Data to process:

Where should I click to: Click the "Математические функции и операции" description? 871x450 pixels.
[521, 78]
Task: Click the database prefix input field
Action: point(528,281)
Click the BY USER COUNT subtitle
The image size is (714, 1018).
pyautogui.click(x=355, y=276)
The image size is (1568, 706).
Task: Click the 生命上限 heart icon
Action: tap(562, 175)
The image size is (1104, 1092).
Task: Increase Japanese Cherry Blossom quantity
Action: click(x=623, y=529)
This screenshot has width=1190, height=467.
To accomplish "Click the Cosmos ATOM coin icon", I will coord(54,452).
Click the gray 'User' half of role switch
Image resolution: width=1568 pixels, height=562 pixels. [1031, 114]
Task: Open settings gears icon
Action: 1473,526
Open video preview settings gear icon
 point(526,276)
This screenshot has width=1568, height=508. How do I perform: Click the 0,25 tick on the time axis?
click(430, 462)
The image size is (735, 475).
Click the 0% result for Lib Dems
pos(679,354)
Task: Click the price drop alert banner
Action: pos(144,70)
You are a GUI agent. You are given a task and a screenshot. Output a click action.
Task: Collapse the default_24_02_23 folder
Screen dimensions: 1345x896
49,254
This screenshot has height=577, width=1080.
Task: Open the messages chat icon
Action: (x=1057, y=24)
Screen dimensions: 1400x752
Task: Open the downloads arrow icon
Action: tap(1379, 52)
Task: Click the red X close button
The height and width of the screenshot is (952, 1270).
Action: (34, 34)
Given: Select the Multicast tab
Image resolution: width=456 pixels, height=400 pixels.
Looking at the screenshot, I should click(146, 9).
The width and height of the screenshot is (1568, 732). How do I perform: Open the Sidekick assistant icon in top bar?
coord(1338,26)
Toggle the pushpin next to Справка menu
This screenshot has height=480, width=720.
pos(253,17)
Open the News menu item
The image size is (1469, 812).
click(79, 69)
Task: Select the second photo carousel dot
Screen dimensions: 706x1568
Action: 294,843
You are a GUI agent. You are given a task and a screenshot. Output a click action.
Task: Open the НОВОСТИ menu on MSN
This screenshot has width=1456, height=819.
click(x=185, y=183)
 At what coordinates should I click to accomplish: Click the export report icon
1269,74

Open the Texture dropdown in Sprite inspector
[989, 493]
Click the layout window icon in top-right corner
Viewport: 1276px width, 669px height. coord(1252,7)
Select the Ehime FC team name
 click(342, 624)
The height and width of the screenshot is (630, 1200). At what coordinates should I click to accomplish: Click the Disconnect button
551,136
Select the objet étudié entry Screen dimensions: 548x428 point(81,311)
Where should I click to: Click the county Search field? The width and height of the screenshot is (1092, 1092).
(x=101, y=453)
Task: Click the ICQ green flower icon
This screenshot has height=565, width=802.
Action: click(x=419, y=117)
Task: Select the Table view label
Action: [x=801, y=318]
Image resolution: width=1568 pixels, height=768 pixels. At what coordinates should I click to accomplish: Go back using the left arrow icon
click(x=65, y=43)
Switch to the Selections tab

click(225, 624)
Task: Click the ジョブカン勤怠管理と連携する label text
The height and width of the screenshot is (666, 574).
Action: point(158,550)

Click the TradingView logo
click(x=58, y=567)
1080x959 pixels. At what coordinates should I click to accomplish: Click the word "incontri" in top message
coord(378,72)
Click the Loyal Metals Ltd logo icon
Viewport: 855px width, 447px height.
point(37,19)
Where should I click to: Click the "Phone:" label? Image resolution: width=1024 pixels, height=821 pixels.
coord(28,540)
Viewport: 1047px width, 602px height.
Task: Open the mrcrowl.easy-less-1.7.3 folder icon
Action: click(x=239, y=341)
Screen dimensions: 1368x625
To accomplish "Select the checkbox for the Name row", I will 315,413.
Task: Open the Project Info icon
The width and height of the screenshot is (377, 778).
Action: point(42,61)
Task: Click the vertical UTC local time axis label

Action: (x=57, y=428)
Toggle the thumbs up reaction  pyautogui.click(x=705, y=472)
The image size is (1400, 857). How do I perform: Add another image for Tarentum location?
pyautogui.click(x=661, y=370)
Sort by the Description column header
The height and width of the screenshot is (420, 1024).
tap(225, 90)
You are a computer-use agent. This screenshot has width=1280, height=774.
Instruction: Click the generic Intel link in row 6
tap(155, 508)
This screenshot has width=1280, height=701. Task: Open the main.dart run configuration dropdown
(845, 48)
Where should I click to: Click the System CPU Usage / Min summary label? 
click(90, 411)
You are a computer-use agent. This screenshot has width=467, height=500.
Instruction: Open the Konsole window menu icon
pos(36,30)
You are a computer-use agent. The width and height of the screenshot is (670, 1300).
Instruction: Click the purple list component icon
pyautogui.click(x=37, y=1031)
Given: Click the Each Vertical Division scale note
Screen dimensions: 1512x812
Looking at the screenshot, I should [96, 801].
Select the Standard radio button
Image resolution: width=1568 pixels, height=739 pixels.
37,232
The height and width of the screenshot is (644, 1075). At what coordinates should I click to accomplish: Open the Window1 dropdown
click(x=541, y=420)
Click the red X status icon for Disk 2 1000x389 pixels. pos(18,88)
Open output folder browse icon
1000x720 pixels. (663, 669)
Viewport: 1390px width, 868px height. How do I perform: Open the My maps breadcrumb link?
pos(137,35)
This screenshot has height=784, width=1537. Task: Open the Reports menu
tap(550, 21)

Task requirements: Copy the material word for word, from its first line through the line containing "Action: tap(1379, 52)", including both of those lines.

Finished exercise:
Where should I click to: Click the "Математические функции и операции" description? 871x450 pixels.
[521, 78]
Task: Click the database prefix input field
Action: point(528,281)
Click the BY USER COUNT subtitle
The image size is (714, 1018).
pyautogui.click(x=355, y=276)
The image size is (1568, 706).
Task: Click the 生命上限 heart icon
Action: tap(562, 175)
The image size is (1104, 1092).
Task: Increase Japanese Cherry Blossom quantity
Action: click(x=623, y=529)
This screenshot has width=1190, height=467.
To accomplish "Click the Cosmos ATOM coin icon", I will coord(54,452).
Click the gray 'User' half of role switch
Image resolution: width=1568 pixels, height=562 pixels. [1031, 114]
Task: Open settings gears icon
Action: 1473,526
Open video preview settings gear icon
 point(526,276)
This screenshot has width=1568, height=508. How do I perform: Click the 0,25 tick on the time axis?
click(430, 462)
The image size is (735, 475).
Click the 0% result for Lib Dems
pos(679,354)
Task: Click the price drop alert banner
Action: pos(144,70)
You are a GUI agent. You are given a task and a screenshot. Output a click action.
Task: Collapse the default_24_02_23 folder
Screen dimensions: 1345x896
49,254
This screenshot has height=577, width=1080.
Task: Open the messages chat icon
Action: (x=1057, y=24)
Screen dimensions: 1400x752
Task: Open the downloads arrow icon
Action: tap(1379, 52)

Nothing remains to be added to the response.